▶ _Supplied data_:
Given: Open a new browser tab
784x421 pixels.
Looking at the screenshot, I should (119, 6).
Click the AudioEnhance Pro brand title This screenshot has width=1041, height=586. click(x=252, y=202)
--
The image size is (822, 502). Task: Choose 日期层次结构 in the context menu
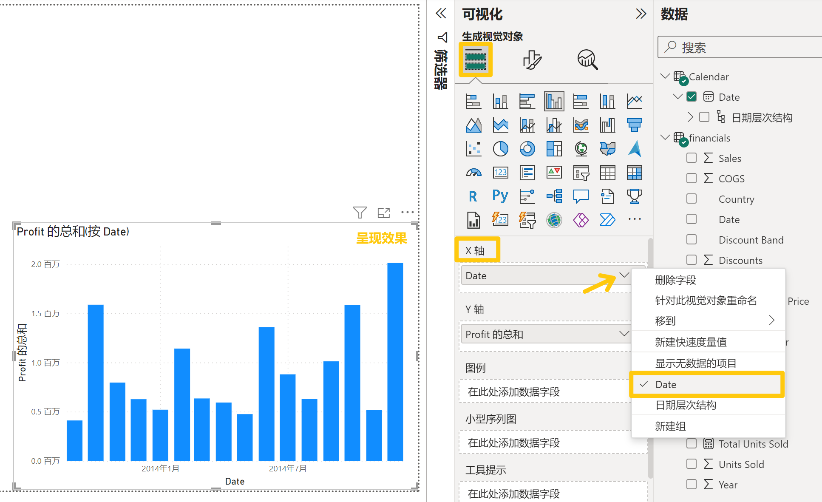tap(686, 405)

▶ _Task prompt_:
Could you set down, exactly as written, the lines above between the one holding "Given: Open a new browser tab" and the one holding "Click the AudioEnhance", inclusive, and nothing more?

▶ _Answer section_:
Given: Open a new browser tab
784x421 pixels.
Looking at the screenshot, I should (119, 6).
Click the AudioEnhance Pro brand title This screenshot has width=1041, height=586. click(x=252, y=202)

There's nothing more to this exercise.